Daha çok örnek vermek isterdim ama yerim dar. Diğer şiirlerden de söz etmem gerek.
Benli, DENİZ’i bakın –şiiri bitirince anımsayacaksınız kimden söz ettiğini- nasıl içselleştiriyor:
DENİZ
Kanlı bir silahın mermisinde ölüme gülenler
DENİZ biz.
Milyonlarca yoldaşımız ile faşizme sövenler
DENİZ biz.
Örgütlenmiş kahpeliğinizi örgütlü gözlerimizle
görenler DENİZ biz.
Özgürlüğün ağır bedelini satılık mermilerinizle
ödeyenler DENİZ biz.
Bir devrimcinin idamına isyan bayrağı çekenler
DENİZ biz.
Şimdi de şiirlerin bendeki izdüşümlerini paylaşmak isterim. Sevgiliye “Geliyorsun” diye sesleniyor ilk şiirinde. Bir denizci gibi sanki!

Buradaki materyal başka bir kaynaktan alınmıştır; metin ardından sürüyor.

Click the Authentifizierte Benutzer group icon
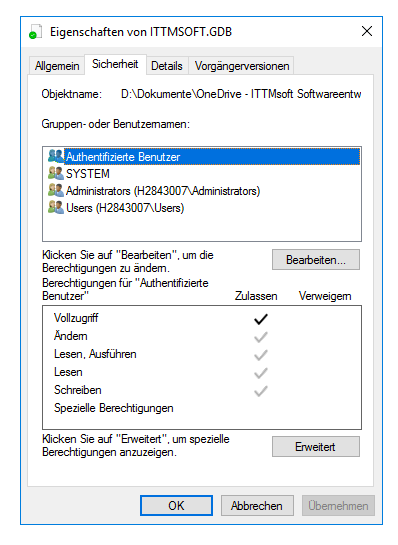The height and width of the screenshot is (545, 398). pos(56,156)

“Kayıp Hazine”si odasında. Kapısı “sanki odanın değil dünyanın kapısı.” O denli geniş ve büyük. Sessizlikte “Lambanın üstüne konan kuş sinekleri”nin sesleriduyuluyor. Gizemli ve keşfedilmeye hazır bir “Kayıp Hazine.”
Benli; “Koyu renkli bir hayat”ın peşinde. O hayatın “Her şey”i “besbelli” /”En canlısı, en âlâsı, en tazesi/Dosdoğru ve yalansız” bir “hayatın rengi”ni istiyor.

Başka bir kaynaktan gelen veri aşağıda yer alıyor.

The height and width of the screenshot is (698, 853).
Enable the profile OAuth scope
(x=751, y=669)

“Detayı yakalamalı ve hep net yaşamalı insan” der. Bu kadar açık ifade eder özlemini.
“Yokluğun” diye seslenir sevdiğine ama öyle çok anlamlar yükler ki! Anlam zenginidir Benli. Belki de bu yüzden uzun sürmüştür bendeki izdüşümü.
“Yıldızlar”ı anlatırken, çok çocuksu, sıcak, sımsıcak duygu yüklüdür dizeleri.
“Hani Böyle”de konuşur gibi, rahat ve akışkan bir söyleyişe tanık oldum. İnsanın her hâli var bu söyleyişin içinde. Öylesine zengin ki!
Zıtlıklar iç içe ve iyice kaynaşmıştır “Bulut Olacaktım”daki gibi. Ne güzel bir deyiştir!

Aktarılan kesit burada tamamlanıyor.